1982年発表の「スリラー」のミュージックビデオの革命的な成功によって、ポップスを

視覚的な芸術に変えた、という。

あまりに見事な成功によって、それ以後のどんなアーティストのミュージックビデオといえども

しょぼくみえてしまった。

それはマイケルにとっても例外ではない。誰も「スリラー」を超えられないばかりか、

マイケル本人にも超えられない作品となった。

いわば、一種の「呪い」となったのだ、という論旨。

しかし、それはマイケルの才能だけによるものだろうか。

アルバムのプロデューサーだったクインシー・ジョーンズの手腕によるものが大きかった。

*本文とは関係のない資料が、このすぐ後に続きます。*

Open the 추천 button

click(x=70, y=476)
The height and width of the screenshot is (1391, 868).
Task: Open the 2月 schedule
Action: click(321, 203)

《歌手としては声量があるとも言えないし、傑出したソングライターでもない。

 ただ、彼には、とんでもないアイドル性、スター性があった。

  プロデューサー、ミュージシャン、ビデオ監督、衣裳、特殊メーク、振り付け。

 こうした優れたスタッフが、マイケルをより魅力的に作り上げた。

 彼自身もそれに満足していただろう》

キング・オブ・ポップ」という言葉が独り歩きしている面があるが、ポップミュージックの

世界とはそういうものなのだ、とバラカンさんは言う。

そうか、「スリラー」をマイケルは超えようとして、努力をつくし、苦しみもしたか。

それは、たしかに成功というものの「呪い」か。